La voie foraminale amène l’aiguille dans une direction voisine de celles des artères foraminales, ce qui explique que l’on puisse ainsi cathétériser ces petites artères et y injecter une suspension emboligène. Les atypies de vascularisation de la fibrose postopératoire expliquent sans doute cette possibilité d’accidents à distance des foramens.
Quelles sont les précautions à prendre lors de la réalisation d'une injection cortisonique radioguidée du rachis cervical ?
La connaissance de ces accidents graves doit être prise en compte avant la réalisation du geste. Ces injections ne doivent jamais être pratiquées en première intention.
Indication
Il s’agit de névralgies cervico-brachiales évoluant depuis plusieurs mois et résistantes aux traitements médicaux bien conduits, chez un patient bien informé des risques inhérents à cette pratique.
Ces gestes sont considérés comme une alternative au traitement chirurgical et ne sont indiqués qu’après évaluation individuelle du rapport bénéfice/risque.

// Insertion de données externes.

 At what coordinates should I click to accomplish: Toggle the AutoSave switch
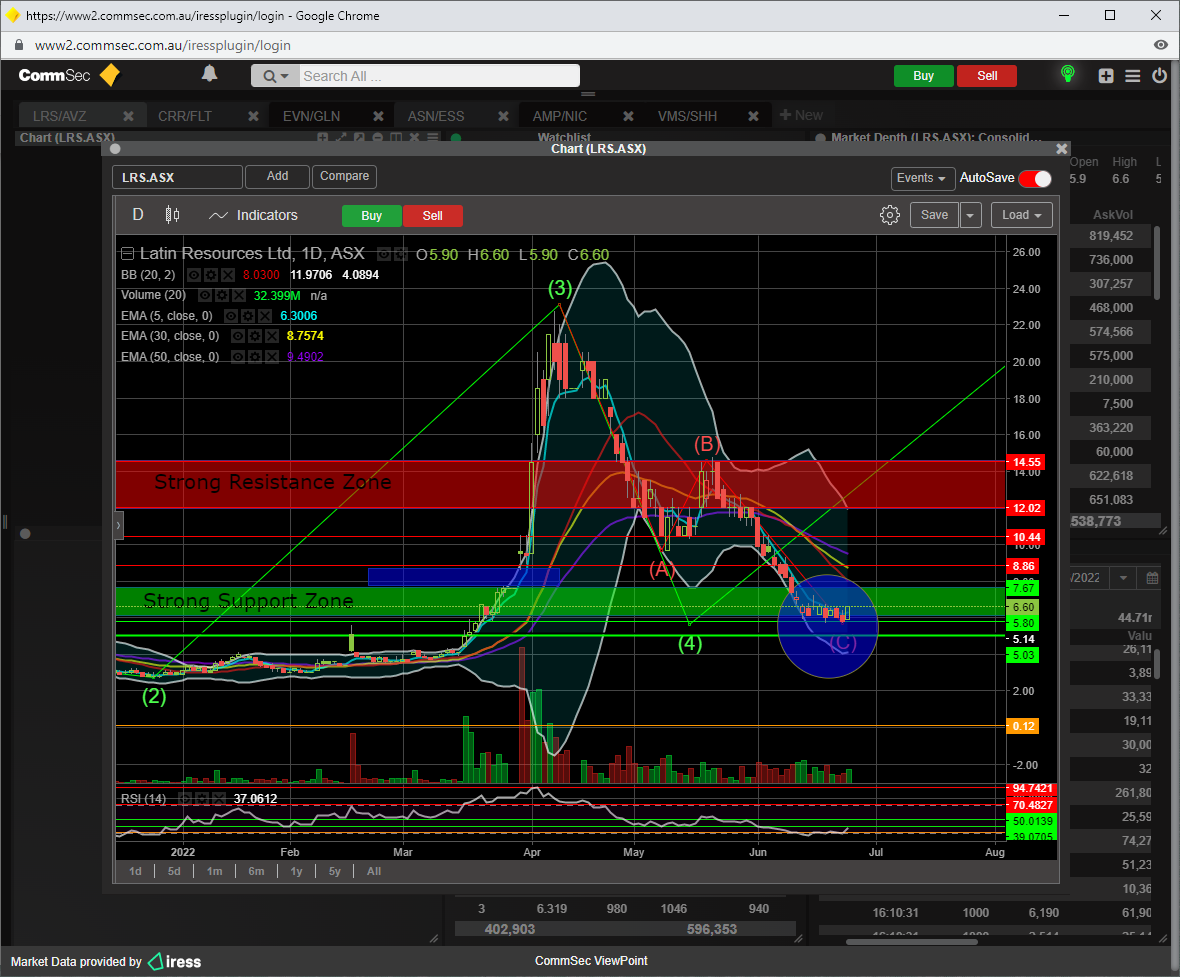point(1035,178)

Cependant, leur efficacité n’a pas été formellement démontrée.
Technique
> Bilan d'hémostase
Il est conseillé de pratiquer un bilan d’hémostase avant l’injection et il est nécessaire de rechercher la présence d’éventuelles contre-indications telles que :
- anticoagulants,
- troubles de la coagulation,
- anti agrégants plaquettaires...
la prise d’aspirine n’est pas une contre-indication absolue. L’arrêt d’un traitement par aspirine doit être soigneusement évalué après établissement du rapport bénéfice-risque.
> Imagerie
Il est important de disposer d’une imagerie (scanner ou IRM) afin de vérifier la concordance clinico-radiologique et la disposition anatomique. Le geste devra être réalisé sous contrôle d’imagerie (privilégier le scanner à la scopie).
> Injection
- Aiguille de ponction
Ne pas utiliser d’aiguille intra-musculaire. - Voie d’abord
Il ne faut pas approcher les vaisseaux, et rester adossé au contact du massif articulaire postérieur à l’entrée du foramen, ou utiliser une voie interapophysaire postérieure. Ne pas cathétériser le foramen cervical afin de rester à distance des artères. - Contrôle du positionnement de l’aiguille
Il est recommandé de pratiquer une aspiration lente à la recherche d’un reflux sanguin et d’injecter un produit de contraste à la recherche d’une anomalie vasculaire, tout en sachant que l’absence d’opacification ne permet pas d’être certain de l’absence de piqûre artérielle. - Produit
Ne pas injecter plus de 2 ml d’Hydrocortancyl®, correspondant aux posologies maximales recommandées par l’AMM. Privilégier la Dexaméthasone MYLAN à 4 mg/ml[2].
Quelle issue dans notre affaire ?
Les experts désignés par la Commission de conciliation et d’indemnisation des accidents médicaux (CCI) ont conclu en un accident médical non fautif, se basant sur les données de l’Afssaps de 2009 qui confirment le caractère exceptionnel de la complication présentée.
Pour une défense optimale en cas de mise en cause
Il convient de produire un rapport médical précis, avec l’indication, la technique utilisée, le matériel utilisé, le contrôle du positionnement de l’aiguille, le produit injecté ainsi que la dose.